*REQUIRED WORK:* Transcribe the full listing below, word for word, without pictures.

*EXTRACTED INFORMATION:*
........

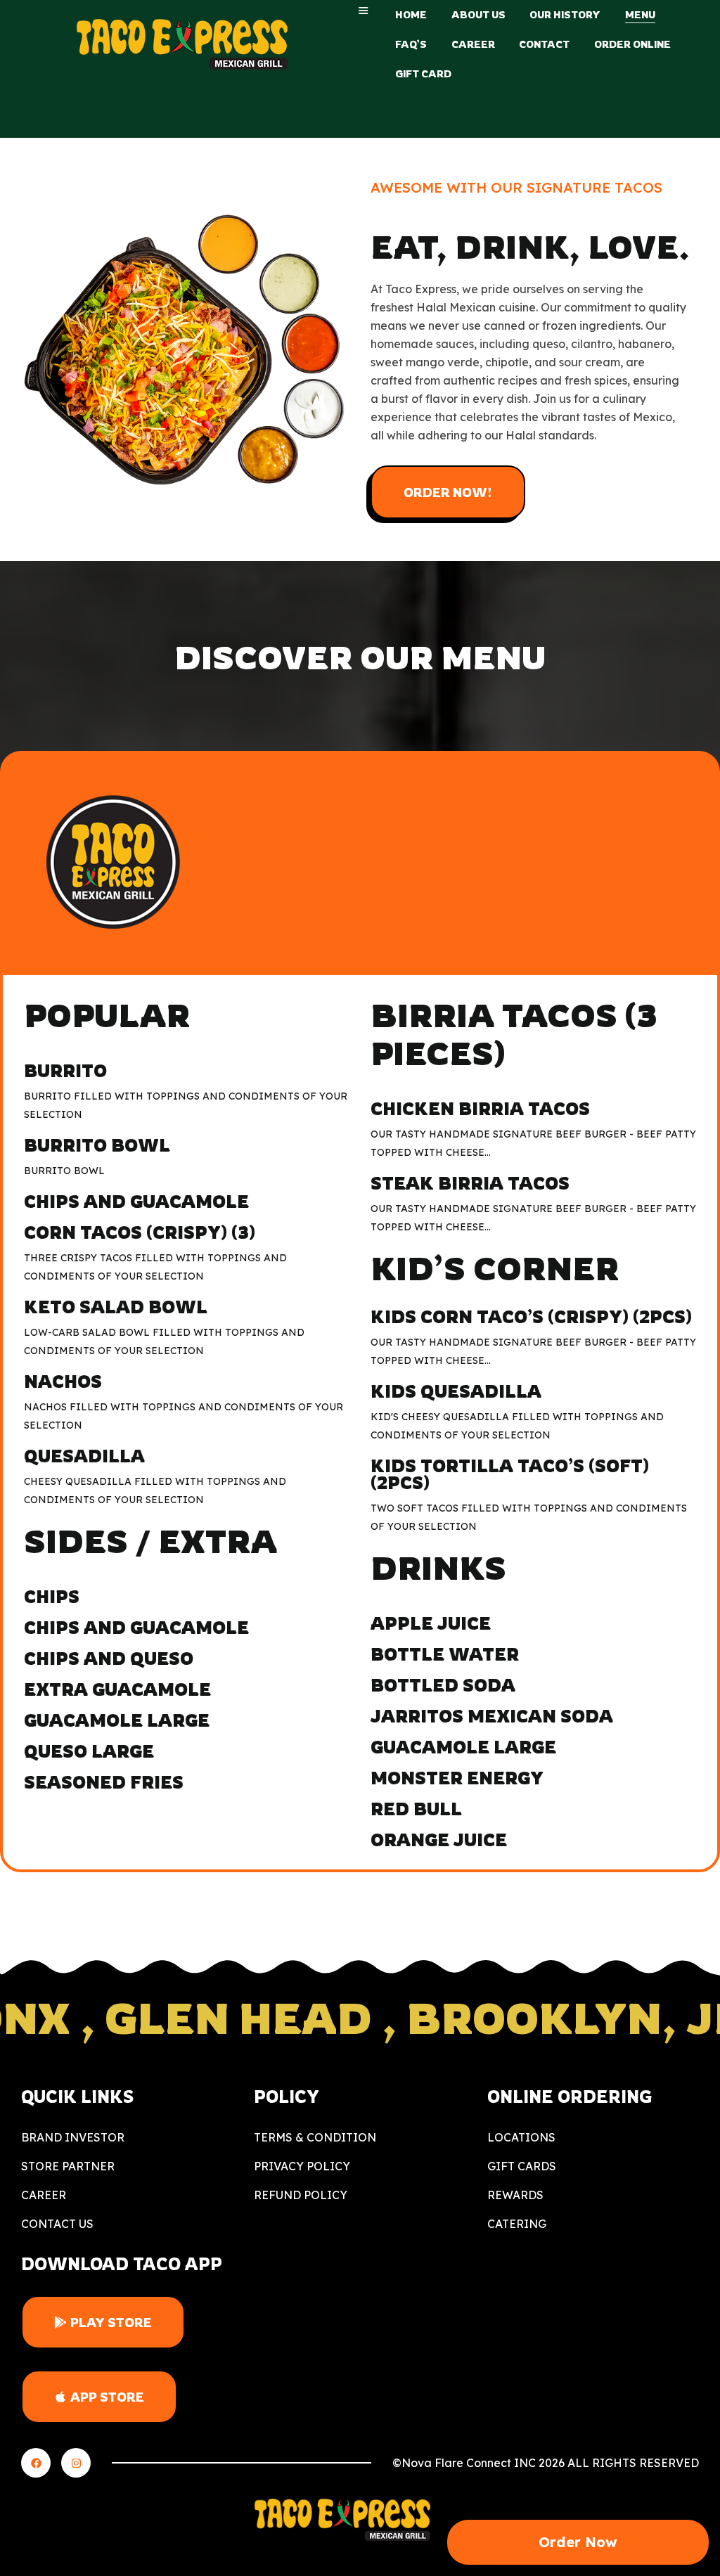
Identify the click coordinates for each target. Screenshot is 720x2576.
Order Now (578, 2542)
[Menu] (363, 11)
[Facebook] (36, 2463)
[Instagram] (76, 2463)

........

*TASK RESULT:*
Identify the click coordinates for each target. Screenshot is 720x2576.
Order Now (578, 2542)
[Menu] (363, 11)
[Facebook] (36, 2463)
[Instagram] (76, 2463)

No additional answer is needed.